Tehillah Alphonso singing on stage

Tehillah Alphonso, a senior in the Popular Music program, performs with USC a cappella group The SoCal VoCals at the International Championship of Collegiate A Cappella. (Photo courtesy of Alphonso)

Tehillah Alphonso, a senior in the Popular Music program, stays creative and optimistic while finishing her degree at home in Nebraska.


When Tehillah Alphonso couldn’t perform for her senior send-off concert with the SoCal VoCals, USC’s premiere a cappella group, she did the next best thing. In her Live! From Somewhere video, the senior Popular Music major created a virtual a cappella group out of nine tracks of herself singing Allen Stone’s “Give You Blue.”

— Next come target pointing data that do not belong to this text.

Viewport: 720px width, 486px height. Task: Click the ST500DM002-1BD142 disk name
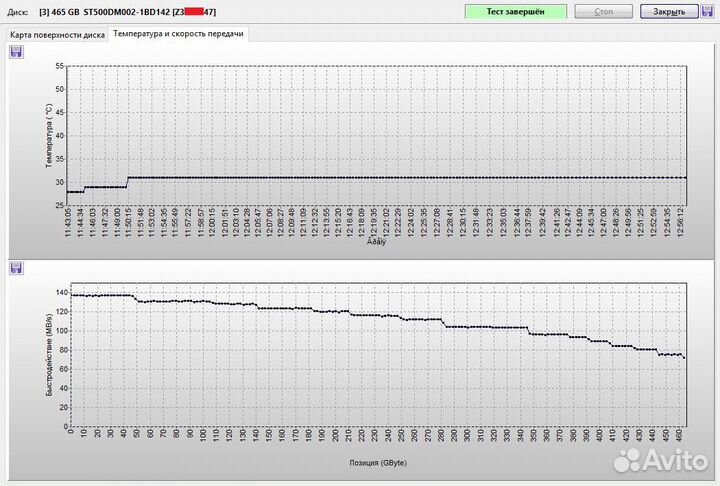126,12
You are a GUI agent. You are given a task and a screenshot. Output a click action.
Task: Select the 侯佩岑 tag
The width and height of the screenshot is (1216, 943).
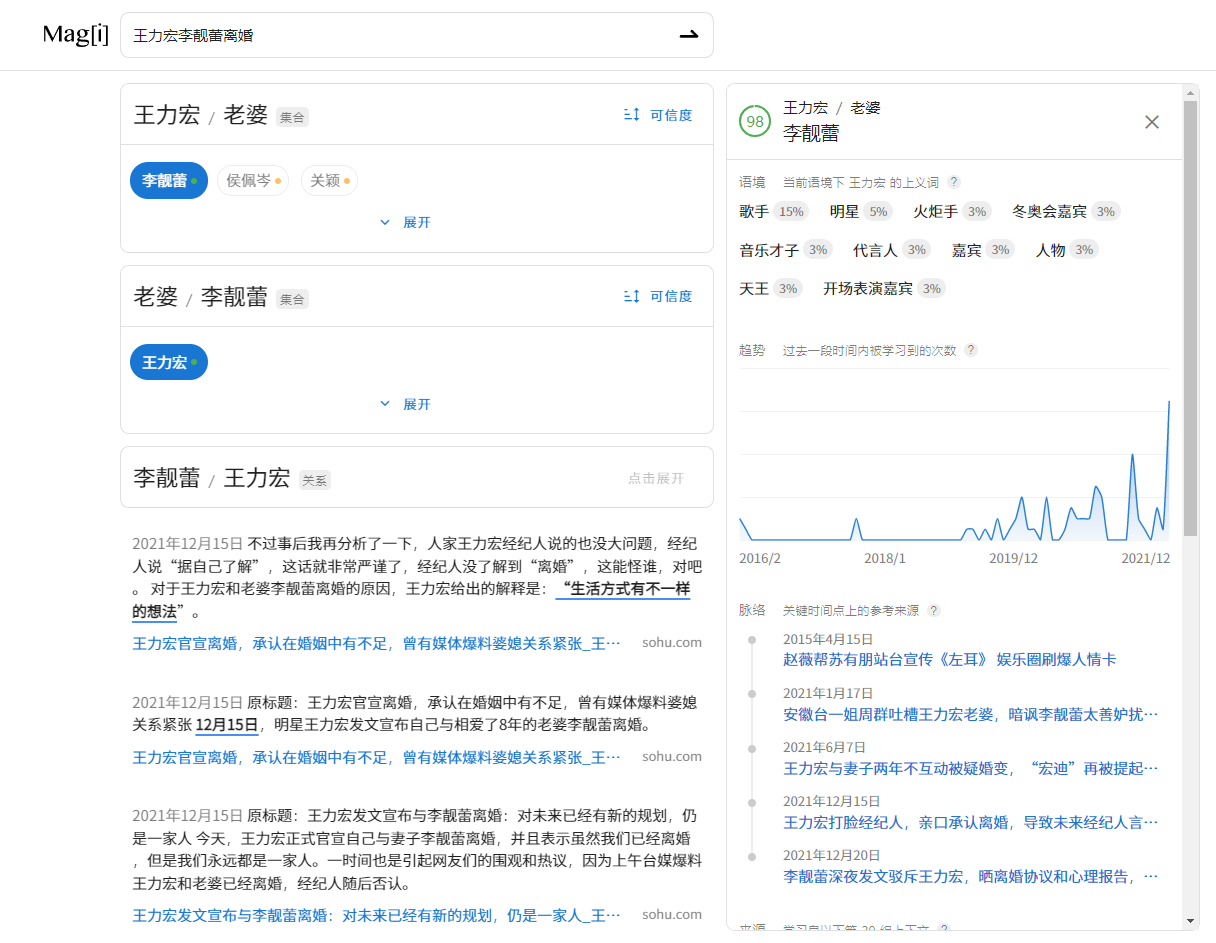[252, 180]
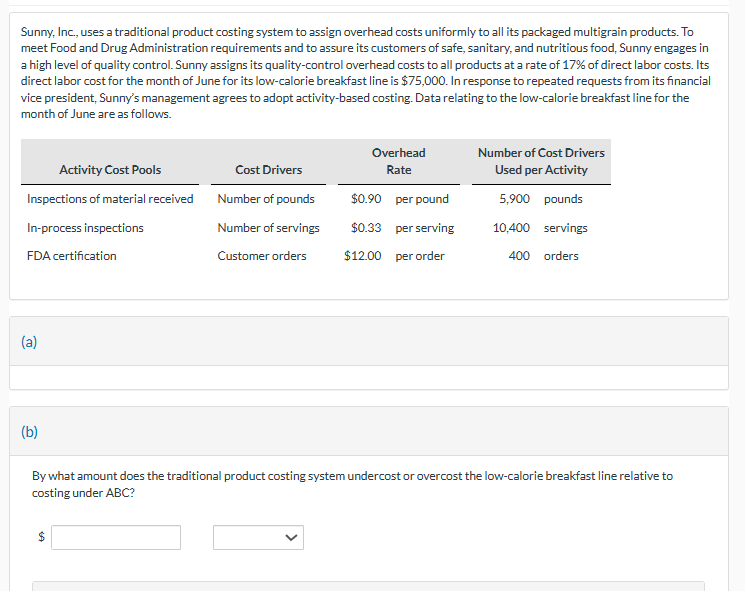Expand the (a) section header
The height and width of the screenshot is (591, 745).
click(x=369, y=342)
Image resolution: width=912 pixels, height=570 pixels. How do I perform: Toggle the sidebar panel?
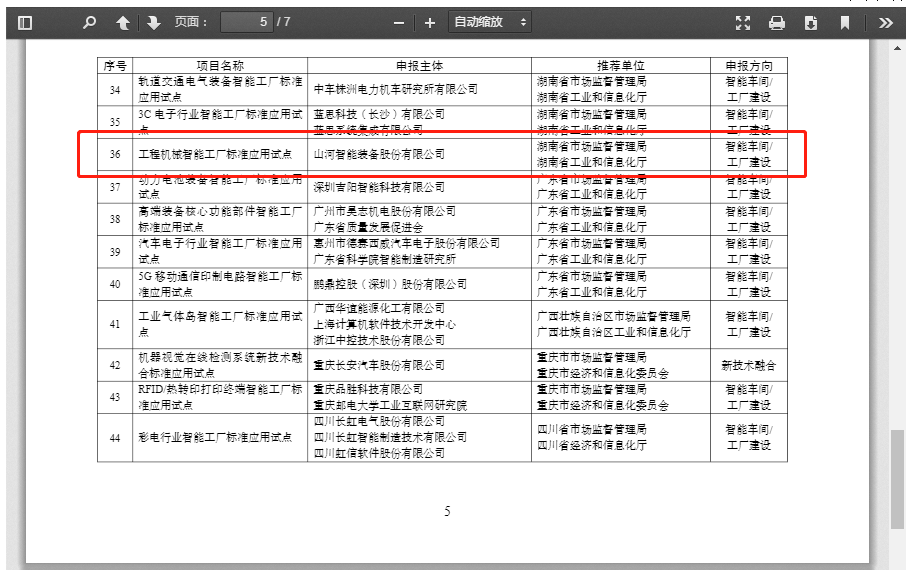click(25, 22)
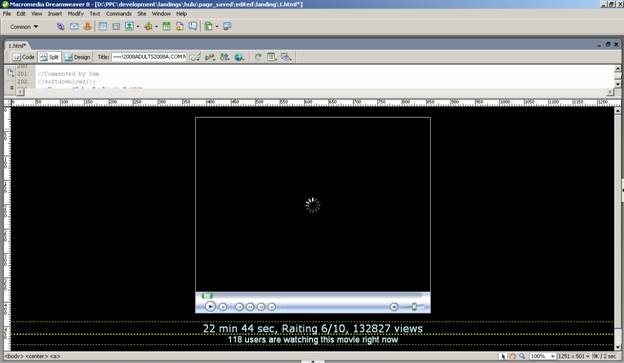Screen dimensions: 624x363
Task: Switch to Design view
Action: click(77, 57)
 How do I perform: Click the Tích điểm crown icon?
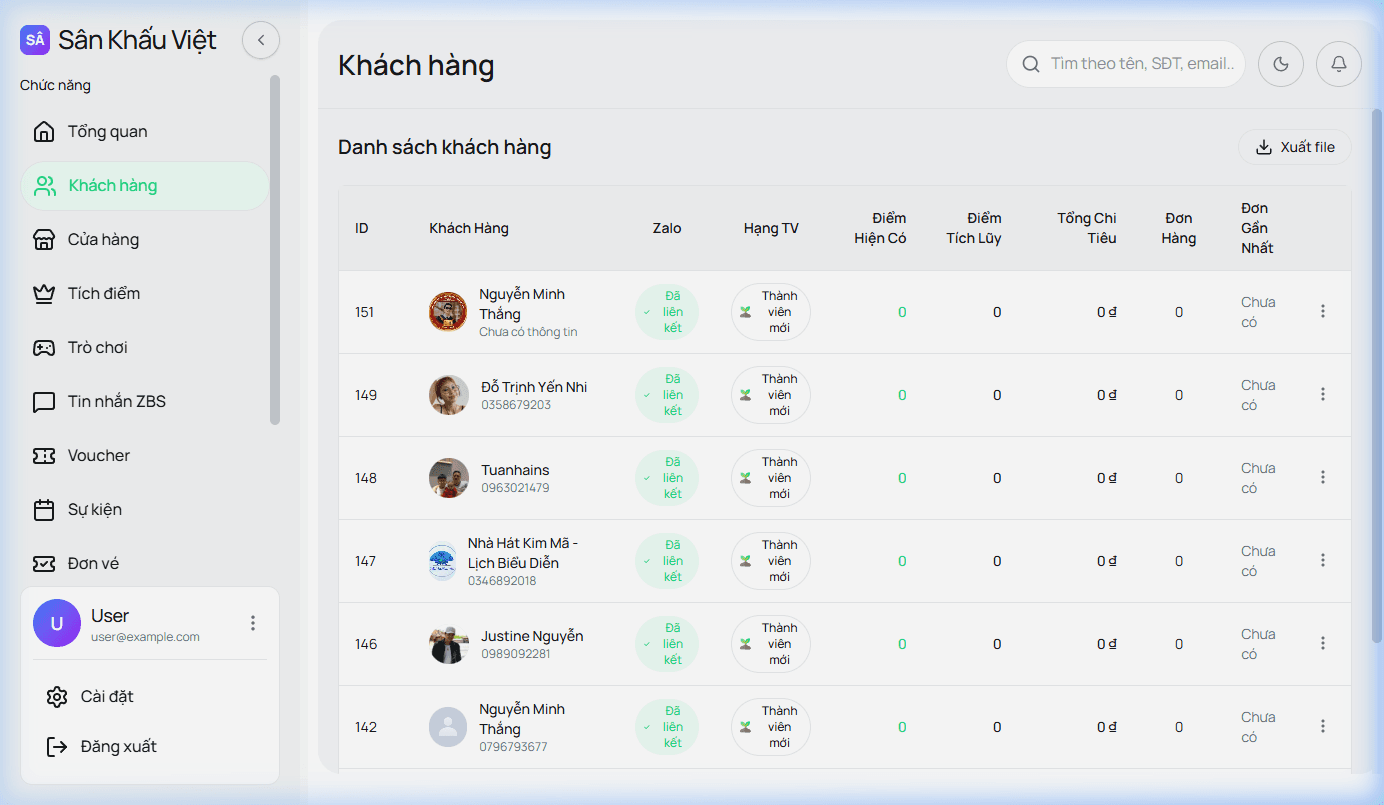point(44,294)
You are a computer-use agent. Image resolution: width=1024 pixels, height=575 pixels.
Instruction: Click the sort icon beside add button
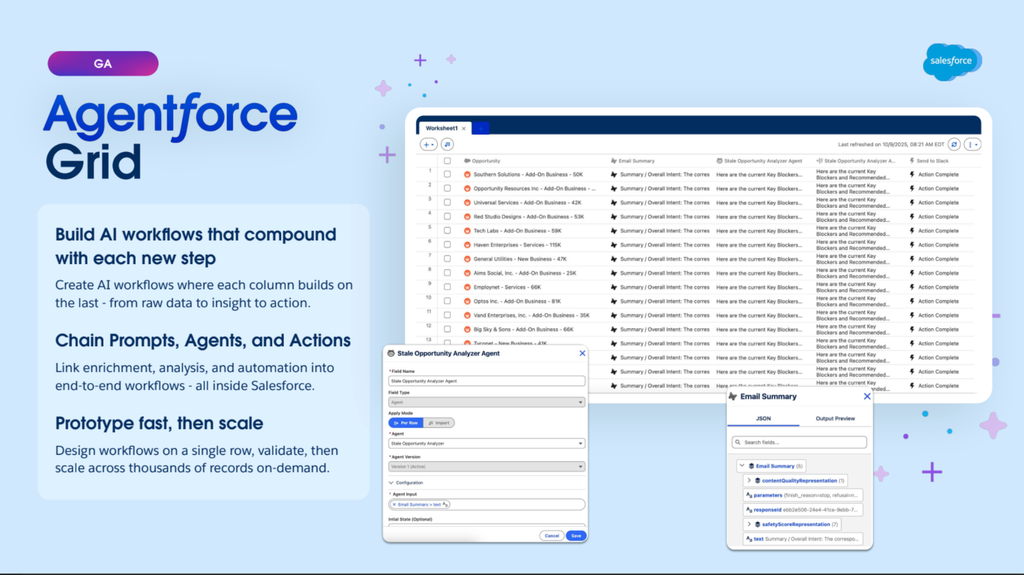[x=447, y=144]
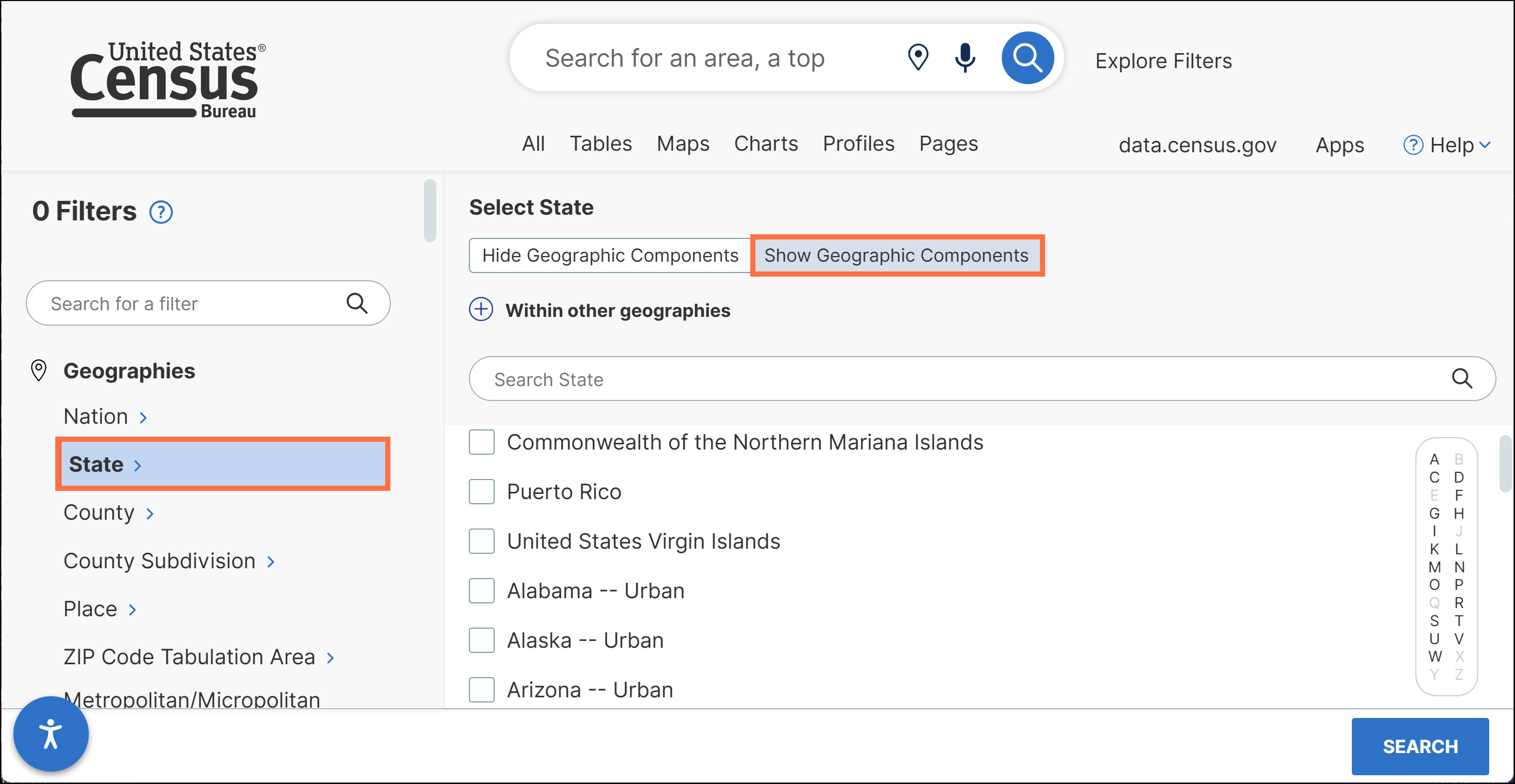Switch to the Tables tab
The height and width of the screenshot is (784, 1515).
[600, 143]
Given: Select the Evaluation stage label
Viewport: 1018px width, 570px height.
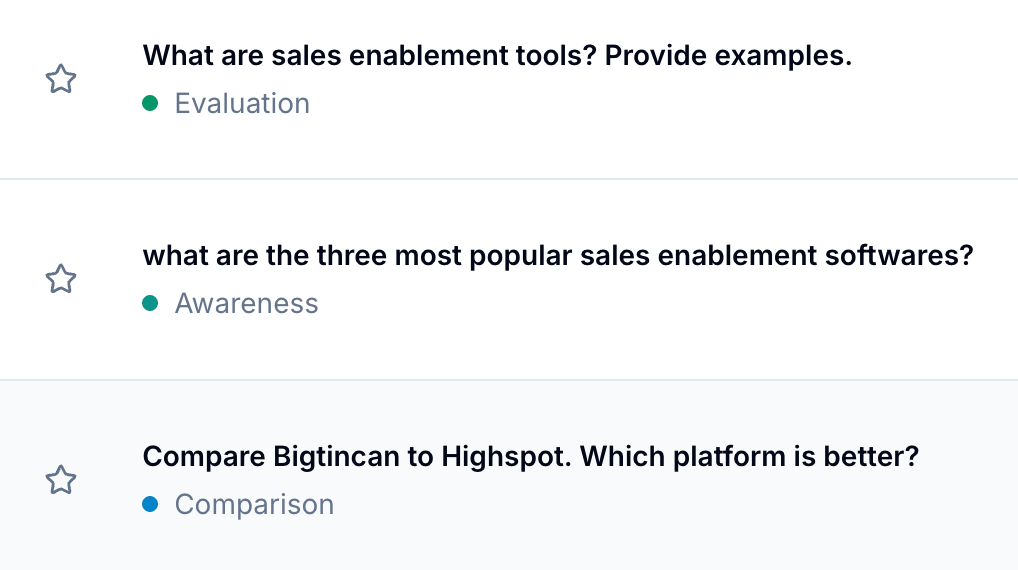Looking at the screenshot, I should [242, 103].
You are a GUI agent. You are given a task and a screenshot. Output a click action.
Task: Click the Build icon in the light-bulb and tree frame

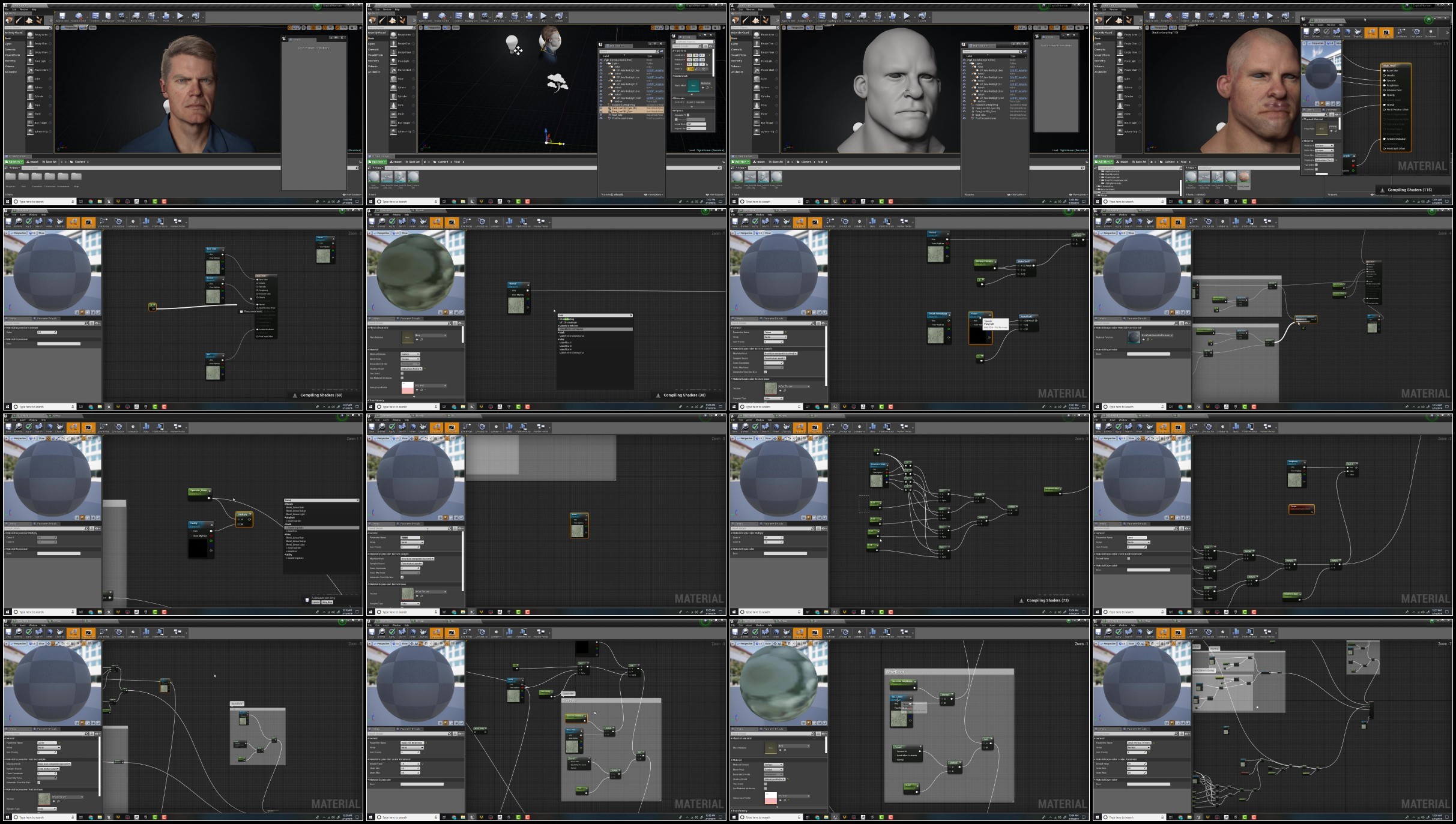530,16
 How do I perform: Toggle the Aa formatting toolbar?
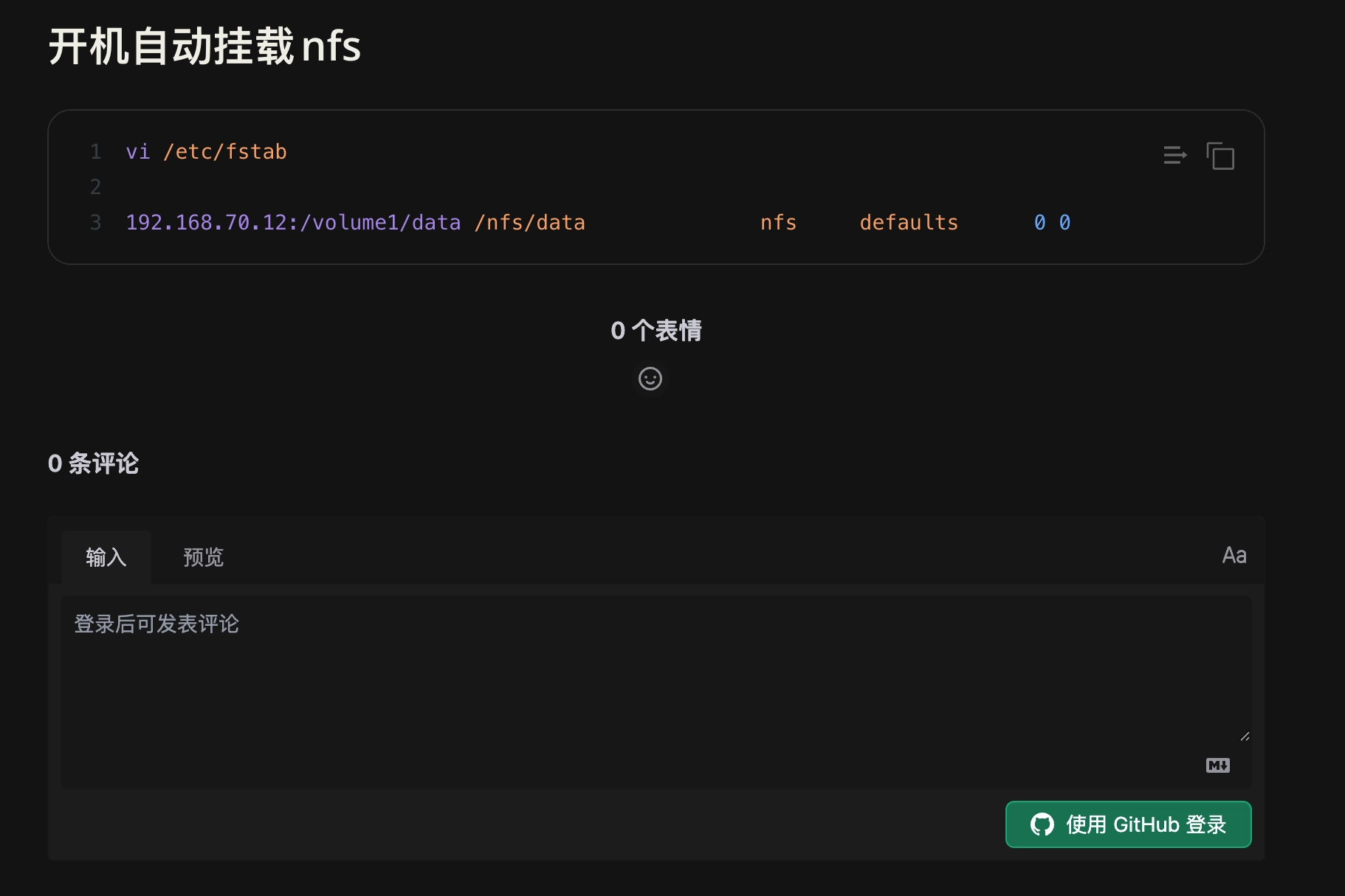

The Live! From Somewhere virtual stage was launched by USC Thornton on March 16 to showcase students, alumni and faculty performing at home, where everyone remains under the “Safer at Home” directive. The moving and uplifting tune — “When your sky is gray/I will give you blue” — feels like it was handpicked to wash away the gloom caused by COVID-19.

But Alphonso (BM ’20) actually chose the song before all the disruption hit. She planned to sing it with the SoCal VoCals at her final concert with the ensemble before it was cancelled.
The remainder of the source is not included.